For the final Pizza & Plays event of the Summer, we’re shaking things up a little. We will be doing a reading of “After We Become Rain” written by Mac Mitchell, yours truly. This play is a new play — it’s so new it hasn’t even been rehearsed or performed by anyone ever.
The special insider deal of attending this specific event is a sneak peak of Hearth & Mantel’s upcoming season because — following revisions, rewrites and all that important stuff writers claim they do — “After We Become Rain” will be Hearth & Mantel’s season opener.

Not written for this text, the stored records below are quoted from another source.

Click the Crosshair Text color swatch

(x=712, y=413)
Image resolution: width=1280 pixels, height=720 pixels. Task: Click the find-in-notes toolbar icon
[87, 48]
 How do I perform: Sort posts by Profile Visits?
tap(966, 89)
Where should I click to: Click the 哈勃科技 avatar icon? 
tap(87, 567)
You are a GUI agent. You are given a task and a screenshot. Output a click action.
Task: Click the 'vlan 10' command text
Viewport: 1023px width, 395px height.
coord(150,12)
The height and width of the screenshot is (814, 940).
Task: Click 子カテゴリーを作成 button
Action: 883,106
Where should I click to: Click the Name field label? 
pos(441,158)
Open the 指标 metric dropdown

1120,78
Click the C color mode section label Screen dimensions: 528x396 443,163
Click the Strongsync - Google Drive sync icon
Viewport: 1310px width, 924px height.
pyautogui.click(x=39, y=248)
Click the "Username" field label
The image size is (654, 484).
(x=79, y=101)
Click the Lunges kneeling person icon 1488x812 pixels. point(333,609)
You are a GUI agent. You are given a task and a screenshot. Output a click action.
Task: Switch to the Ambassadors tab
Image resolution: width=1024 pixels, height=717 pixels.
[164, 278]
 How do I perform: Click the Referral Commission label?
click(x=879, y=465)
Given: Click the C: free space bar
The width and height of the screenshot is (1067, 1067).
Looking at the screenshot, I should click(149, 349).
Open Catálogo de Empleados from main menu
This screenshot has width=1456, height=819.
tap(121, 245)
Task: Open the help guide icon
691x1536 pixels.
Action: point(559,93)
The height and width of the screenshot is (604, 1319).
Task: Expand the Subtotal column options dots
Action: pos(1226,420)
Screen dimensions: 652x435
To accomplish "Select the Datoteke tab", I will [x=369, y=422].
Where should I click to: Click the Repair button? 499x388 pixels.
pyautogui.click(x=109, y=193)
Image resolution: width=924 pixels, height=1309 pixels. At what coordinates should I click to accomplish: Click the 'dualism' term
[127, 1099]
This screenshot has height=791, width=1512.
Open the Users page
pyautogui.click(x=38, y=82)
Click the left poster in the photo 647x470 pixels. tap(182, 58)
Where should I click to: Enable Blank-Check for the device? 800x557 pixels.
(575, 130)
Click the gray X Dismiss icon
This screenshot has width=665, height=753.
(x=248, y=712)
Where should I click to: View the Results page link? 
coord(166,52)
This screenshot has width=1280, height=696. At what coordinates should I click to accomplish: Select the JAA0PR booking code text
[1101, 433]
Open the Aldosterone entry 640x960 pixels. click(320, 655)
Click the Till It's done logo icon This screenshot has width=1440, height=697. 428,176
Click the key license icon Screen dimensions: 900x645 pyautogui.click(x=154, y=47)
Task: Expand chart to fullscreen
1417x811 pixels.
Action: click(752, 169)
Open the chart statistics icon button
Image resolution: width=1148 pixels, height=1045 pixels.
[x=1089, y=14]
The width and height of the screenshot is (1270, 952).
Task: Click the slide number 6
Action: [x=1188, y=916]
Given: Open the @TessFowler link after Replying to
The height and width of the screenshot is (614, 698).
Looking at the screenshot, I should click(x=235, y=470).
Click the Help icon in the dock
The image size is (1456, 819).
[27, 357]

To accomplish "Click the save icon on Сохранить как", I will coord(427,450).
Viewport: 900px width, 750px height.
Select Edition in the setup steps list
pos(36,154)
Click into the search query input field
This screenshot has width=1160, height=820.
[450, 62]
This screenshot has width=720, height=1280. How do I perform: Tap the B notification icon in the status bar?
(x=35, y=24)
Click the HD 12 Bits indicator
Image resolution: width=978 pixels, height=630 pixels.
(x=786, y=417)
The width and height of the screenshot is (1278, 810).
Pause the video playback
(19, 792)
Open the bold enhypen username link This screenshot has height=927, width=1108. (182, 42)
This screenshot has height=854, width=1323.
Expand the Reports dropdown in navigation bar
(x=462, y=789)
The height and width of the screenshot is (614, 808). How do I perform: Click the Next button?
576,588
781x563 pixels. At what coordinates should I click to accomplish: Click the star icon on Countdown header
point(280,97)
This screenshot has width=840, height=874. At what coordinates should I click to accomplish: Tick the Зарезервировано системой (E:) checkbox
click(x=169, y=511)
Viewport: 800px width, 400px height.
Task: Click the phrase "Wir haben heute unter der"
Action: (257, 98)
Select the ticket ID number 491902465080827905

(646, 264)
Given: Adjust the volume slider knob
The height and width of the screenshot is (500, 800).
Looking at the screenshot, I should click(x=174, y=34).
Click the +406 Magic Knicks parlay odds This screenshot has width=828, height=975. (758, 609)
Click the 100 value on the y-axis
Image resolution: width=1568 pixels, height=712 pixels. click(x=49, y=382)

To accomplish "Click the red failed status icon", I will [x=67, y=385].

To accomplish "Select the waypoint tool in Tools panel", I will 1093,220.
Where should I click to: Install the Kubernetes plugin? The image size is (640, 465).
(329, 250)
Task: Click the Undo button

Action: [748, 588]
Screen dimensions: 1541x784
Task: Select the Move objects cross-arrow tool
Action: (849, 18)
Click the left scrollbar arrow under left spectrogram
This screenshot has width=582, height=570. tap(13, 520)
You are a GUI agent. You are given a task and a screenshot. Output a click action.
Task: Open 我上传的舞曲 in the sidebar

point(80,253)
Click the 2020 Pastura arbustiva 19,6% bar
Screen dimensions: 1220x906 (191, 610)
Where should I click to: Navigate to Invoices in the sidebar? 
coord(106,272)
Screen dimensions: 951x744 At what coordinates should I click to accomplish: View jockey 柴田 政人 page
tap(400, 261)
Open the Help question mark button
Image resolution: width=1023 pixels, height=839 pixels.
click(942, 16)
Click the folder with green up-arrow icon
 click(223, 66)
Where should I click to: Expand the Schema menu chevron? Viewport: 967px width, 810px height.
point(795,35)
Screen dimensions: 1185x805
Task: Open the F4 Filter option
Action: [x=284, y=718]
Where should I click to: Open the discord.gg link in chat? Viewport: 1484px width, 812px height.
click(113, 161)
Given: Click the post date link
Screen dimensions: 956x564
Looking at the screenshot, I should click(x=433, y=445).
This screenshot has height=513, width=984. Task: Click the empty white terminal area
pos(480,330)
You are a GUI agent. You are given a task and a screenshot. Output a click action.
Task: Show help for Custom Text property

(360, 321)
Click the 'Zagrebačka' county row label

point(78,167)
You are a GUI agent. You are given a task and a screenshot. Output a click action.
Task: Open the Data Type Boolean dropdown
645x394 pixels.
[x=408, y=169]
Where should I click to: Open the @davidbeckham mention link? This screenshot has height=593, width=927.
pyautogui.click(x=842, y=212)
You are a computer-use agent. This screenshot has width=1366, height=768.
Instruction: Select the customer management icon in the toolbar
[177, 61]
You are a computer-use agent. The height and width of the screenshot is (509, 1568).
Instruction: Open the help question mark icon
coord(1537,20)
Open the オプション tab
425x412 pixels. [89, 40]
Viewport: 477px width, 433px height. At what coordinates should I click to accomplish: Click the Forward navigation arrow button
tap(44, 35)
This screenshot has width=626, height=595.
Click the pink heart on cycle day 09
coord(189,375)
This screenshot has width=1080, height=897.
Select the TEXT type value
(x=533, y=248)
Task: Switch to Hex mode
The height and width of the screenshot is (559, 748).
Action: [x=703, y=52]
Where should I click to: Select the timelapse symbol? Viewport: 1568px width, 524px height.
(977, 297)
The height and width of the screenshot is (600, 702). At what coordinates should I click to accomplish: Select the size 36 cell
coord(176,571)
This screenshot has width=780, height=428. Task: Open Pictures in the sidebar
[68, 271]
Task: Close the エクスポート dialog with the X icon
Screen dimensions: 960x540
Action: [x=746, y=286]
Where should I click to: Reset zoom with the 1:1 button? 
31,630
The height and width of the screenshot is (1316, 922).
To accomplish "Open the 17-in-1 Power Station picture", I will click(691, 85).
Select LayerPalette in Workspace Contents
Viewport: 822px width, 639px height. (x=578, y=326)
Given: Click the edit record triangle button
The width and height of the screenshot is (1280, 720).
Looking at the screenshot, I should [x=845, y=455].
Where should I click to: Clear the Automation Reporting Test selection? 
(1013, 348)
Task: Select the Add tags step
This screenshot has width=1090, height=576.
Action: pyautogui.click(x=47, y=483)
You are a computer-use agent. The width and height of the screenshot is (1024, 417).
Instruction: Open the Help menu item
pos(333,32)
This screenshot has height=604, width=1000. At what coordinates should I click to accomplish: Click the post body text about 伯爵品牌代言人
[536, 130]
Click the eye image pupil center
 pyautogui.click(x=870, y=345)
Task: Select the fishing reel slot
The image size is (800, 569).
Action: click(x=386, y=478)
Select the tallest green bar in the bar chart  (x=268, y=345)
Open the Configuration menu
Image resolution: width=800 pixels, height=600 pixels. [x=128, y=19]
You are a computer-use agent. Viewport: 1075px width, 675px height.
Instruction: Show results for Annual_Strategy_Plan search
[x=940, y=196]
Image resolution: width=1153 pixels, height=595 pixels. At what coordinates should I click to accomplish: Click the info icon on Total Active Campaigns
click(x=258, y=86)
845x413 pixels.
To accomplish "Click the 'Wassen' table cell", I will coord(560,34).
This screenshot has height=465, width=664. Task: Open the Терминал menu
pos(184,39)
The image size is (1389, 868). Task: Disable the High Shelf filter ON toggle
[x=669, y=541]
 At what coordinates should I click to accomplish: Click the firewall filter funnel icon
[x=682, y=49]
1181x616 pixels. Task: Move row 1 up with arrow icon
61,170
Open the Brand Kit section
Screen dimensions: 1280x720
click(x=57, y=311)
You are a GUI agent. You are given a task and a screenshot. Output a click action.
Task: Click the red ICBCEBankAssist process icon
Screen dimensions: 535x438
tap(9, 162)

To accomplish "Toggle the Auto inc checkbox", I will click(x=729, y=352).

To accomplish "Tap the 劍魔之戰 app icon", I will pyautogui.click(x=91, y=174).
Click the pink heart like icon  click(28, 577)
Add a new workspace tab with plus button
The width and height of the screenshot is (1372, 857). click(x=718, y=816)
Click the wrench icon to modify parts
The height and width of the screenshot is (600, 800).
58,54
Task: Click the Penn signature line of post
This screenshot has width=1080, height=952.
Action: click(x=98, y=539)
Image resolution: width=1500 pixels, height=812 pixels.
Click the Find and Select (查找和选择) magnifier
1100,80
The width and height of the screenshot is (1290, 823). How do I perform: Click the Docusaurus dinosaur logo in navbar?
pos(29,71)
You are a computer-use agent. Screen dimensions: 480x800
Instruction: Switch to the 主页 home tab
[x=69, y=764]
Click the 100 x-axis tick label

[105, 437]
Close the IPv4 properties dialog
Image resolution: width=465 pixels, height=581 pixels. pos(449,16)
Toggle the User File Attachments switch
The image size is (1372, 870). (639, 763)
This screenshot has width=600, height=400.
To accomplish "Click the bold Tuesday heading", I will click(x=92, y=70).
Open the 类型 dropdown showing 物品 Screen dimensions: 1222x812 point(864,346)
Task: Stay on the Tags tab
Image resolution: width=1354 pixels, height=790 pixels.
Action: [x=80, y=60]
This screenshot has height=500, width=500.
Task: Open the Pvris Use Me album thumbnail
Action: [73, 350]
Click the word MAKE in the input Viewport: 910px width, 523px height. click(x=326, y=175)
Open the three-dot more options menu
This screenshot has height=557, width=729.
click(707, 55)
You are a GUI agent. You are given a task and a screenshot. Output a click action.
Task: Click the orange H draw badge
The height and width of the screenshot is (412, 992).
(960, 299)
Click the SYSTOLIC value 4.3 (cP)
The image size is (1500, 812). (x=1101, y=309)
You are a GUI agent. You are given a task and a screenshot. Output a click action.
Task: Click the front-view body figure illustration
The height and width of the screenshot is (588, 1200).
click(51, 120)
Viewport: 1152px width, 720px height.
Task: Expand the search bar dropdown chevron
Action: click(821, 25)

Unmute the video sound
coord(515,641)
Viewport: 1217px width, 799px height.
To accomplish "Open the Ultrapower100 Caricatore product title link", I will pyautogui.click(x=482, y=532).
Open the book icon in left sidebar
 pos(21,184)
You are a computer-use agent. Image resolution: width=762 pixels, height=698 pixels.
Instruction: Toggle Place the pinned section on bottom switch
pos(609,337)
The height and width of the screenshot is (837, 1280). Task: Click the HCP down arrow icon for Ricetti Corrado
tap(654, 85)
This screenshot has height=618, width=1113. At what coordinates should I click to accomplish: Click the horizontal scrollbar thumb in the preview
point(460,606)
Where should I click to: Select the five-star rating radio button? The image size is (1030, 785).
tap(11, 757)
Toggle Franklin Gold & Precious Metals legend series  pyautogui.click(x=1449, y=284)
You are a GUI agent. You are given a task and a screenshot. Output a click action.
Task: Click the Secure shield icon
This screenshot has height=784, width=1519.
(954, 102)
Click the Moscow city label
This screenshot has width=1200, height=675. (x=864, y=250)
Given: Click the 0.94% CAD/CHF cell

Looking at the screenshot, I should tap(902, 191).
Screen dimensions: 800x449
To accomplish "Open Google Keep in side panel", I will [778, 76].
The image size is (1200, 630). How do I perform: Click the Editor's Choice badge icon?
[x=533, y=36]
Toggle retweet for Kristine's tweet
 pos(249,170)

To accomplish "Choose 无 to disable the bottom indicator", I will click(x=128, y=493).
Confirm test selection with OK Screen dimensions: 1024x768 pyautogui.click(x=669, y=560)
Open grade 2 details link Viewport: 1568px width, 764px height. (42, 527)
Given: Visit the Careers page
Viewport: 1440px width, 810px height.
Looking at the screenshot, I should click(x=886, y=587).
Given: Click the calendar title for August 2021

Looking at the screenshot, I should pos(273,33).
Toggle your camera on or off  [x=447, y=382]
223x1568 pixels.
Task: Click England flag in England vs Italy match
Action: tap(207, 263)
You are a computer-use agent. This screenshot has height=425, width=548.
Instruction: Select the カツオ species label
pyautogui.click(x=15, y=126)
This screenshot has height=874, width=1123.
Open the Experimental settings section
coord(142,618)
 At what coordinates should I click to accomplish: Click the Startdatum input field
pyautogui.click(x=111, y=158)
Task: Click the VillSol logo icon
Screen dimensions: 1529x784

“Hey Mac, what’s your play about?” I will try to give a description without much more shameless self-promotion. It’s a play about how we remember the important events of our lives through the stories we tell about them. It’s about the impact of the dark things we didn’t understand when we were kids. It’s about how we tend to run away but if we run for too long, eventually we don’t know where we are. It’s about what happens next. It’s about the pain of people leaving, and leaving people, and letting each other go. It’s about searching and finding.
“After We Become Rain” is also –– hopefully –– funnier than it sounds, because an inseparable part of the play are the ways we use imagination to connect with one another, make each other laugh, and remind each other how to smile.
Chuck: I’m gonna tell you the story, and it’s not gonna sound right. By which I mean, it’s not gonna sound like reality. I’m trying to be truer than that. You need to know there are things I can’t talk about. Not because –– not just because I don’t want to –– but also because I don’t know how to talk about it. There’s no guidebook.
It’s late one evening. The start of one of those cold, fog covered winter nights in a little town on the edge of the countryside. And just beyond the drifting red and orange maple leaves, a dark river moves through the trees, as it has since the start of time. That’s where I first saw the darkest and brightest girl I ever met at the bottom of the river. The sun’s in disguise. The blue sky is just beginning to turn grey.